“It’ll have to do, anyway,” he muttered, and again the pen flew: “I’m not much of a hand at writing letters, as you know, but you must try and read between the lines, and guess at all I would say were we together ... All I will say to you when we meet again.”
That last sentence was rather neat, Micky thought with pride, then a wave of compunction swept through his heart as he remembered the tragedy behind it all, and he finished the page soberly enough: “Ever yours, Raymond Ashton.”
“Damn him!” said Micky under his breath, as he blotted the signature; then he took two ten-pound notes from a drawer in his desk, and, enclosing them in the envelope, sealed and stamped it.

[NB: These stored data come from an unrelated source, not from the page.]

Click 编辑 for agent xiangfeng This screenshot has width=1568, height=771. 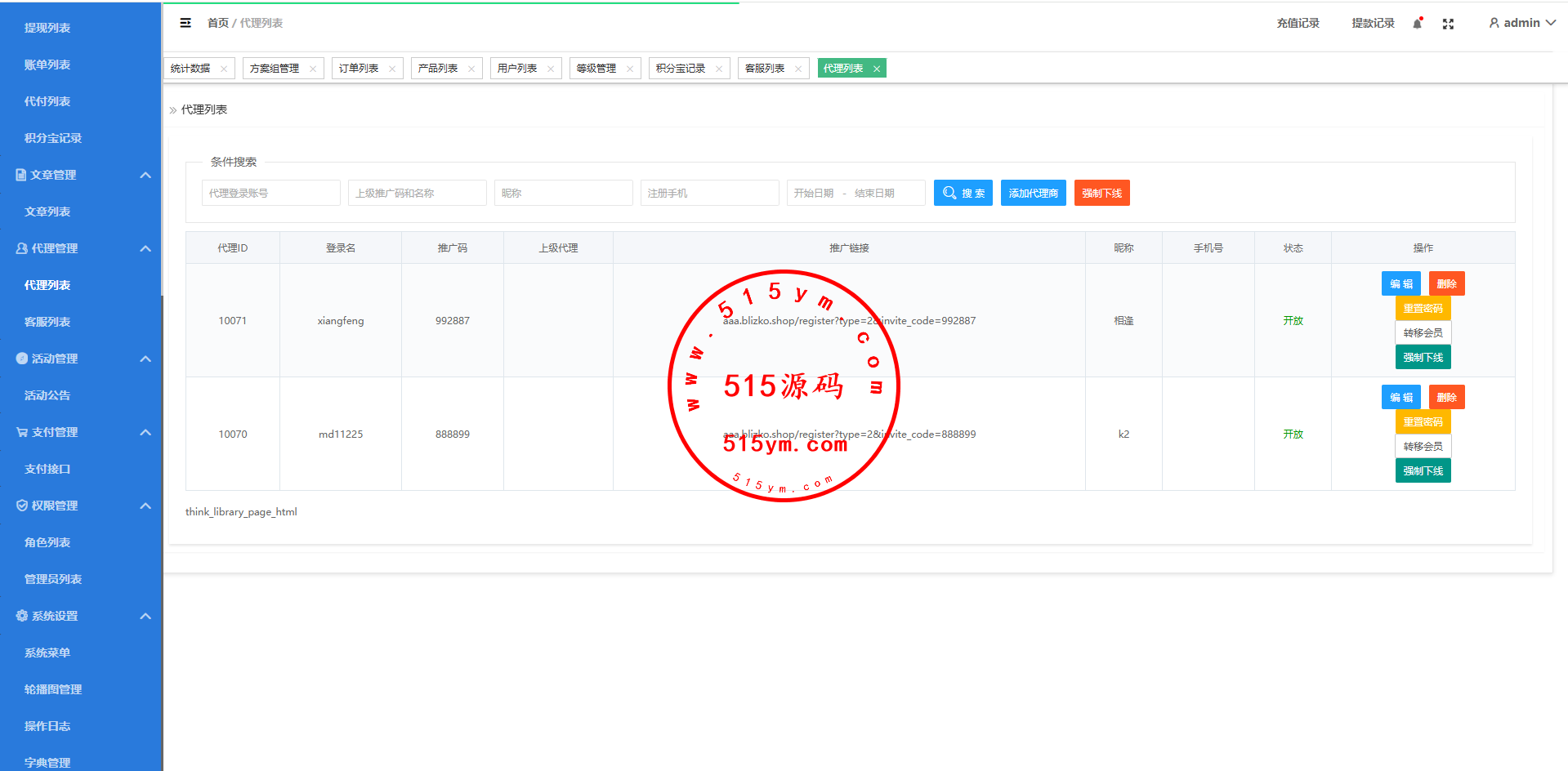1400,283
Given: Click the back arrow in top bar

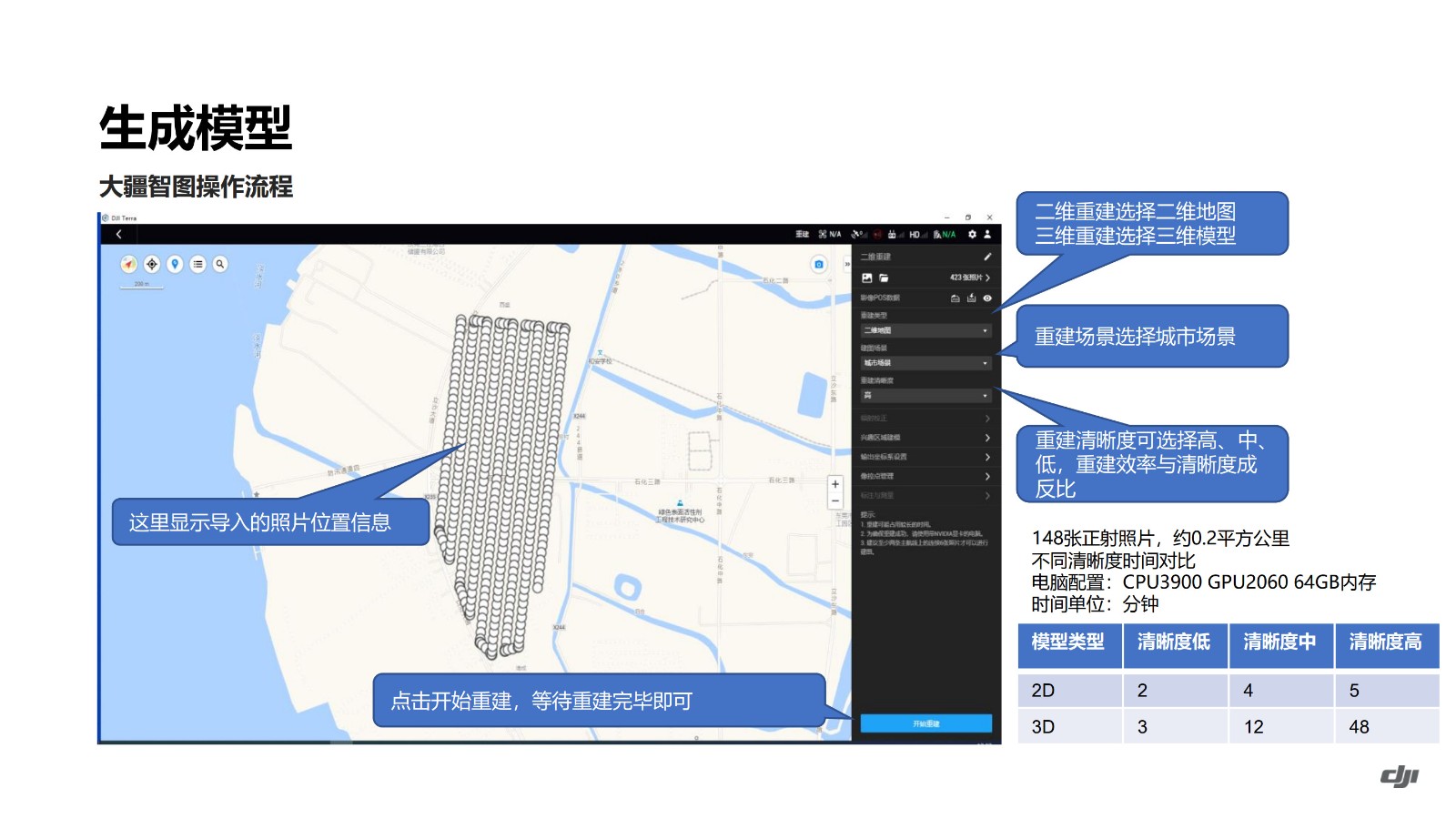Looking at the screenshot, I should coord(118,234).
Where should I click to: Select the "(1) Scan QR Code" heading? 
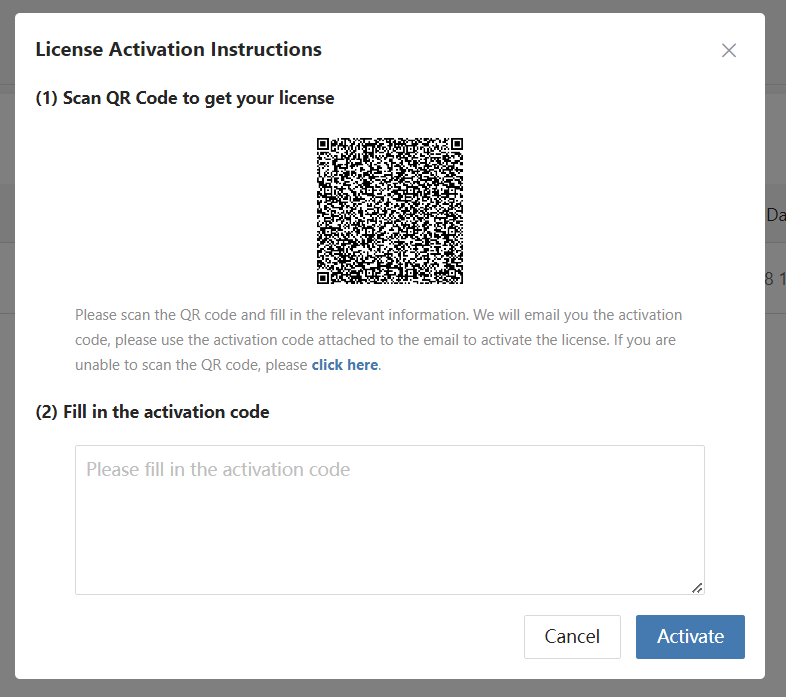[184, 98]
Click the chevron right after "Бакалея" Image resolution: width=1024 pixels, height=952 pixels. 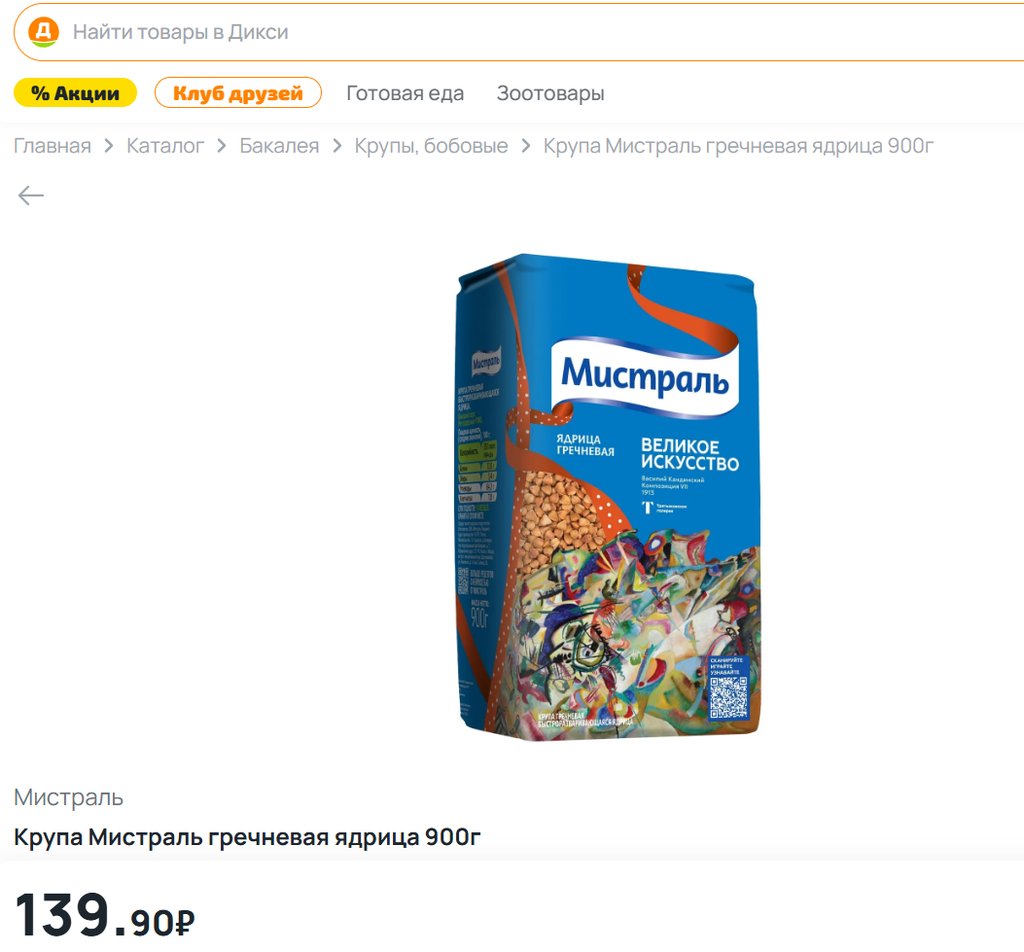[x=337, y=146]
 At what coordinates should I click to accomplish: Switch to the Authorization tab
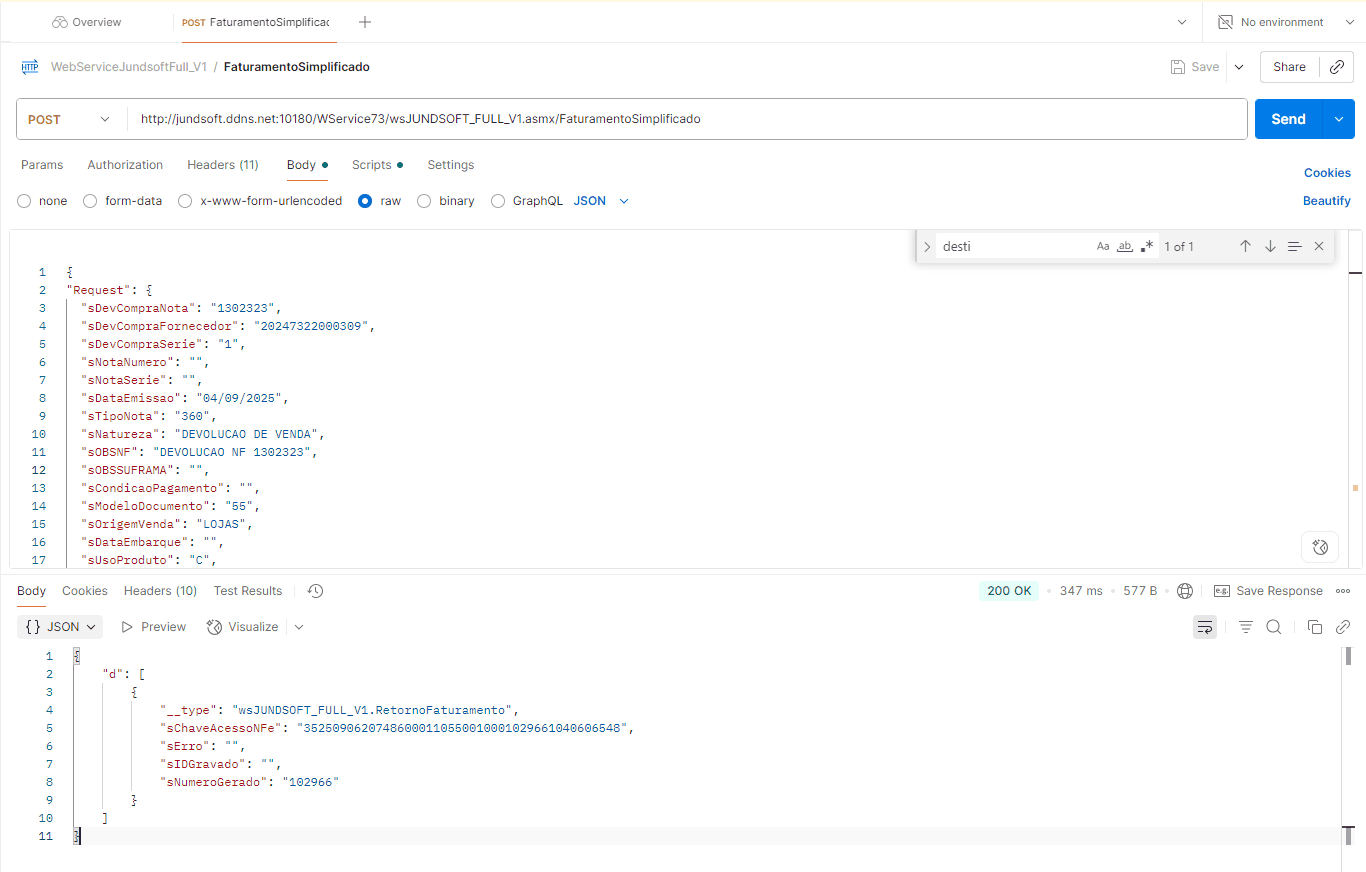[125, 165]
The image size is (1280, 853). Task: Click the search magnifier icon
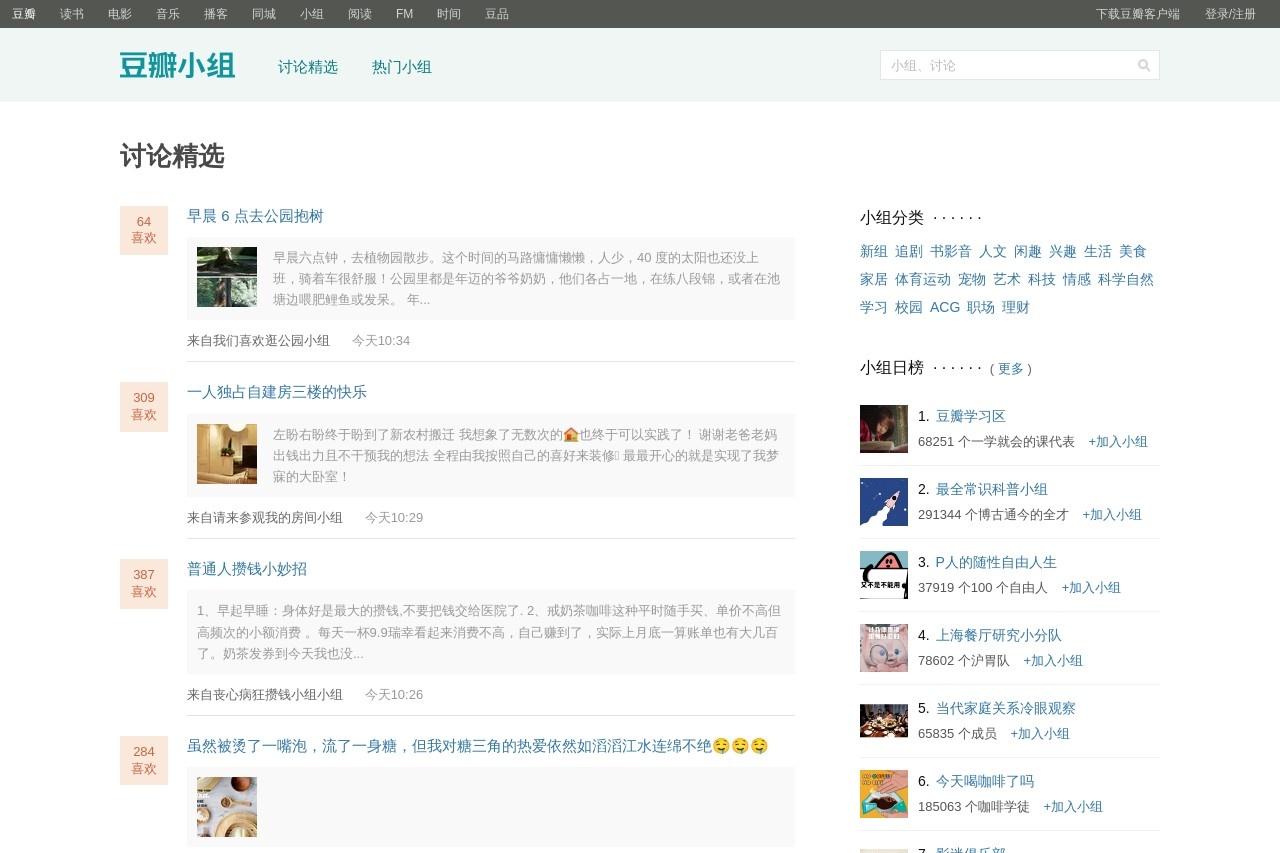[1144, 66]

It was half-past one, but Micky climbed into his coat again. He locked Ashton’s letter into his desk, and, taking the one he had written, went quietly down to the street.
The world was sleeping and deserted, and Micky’s footsteps echoed hollowly along the pavement.
“You’re a fool, you know!” he told himself, with a sort of humour. “You’re a bally fool, my boy! It won’t end here, you see if it does.”
But he went on to the pillar-box at the street corner.
When he reached it he stood for a moment with the letter in his hand.
“You’re a fool,” he told himself again hardily. “Micky, my boy, you’re a bally idiot, interfering with what doesn’t concern you––with what doesn’t concern you in the very least.”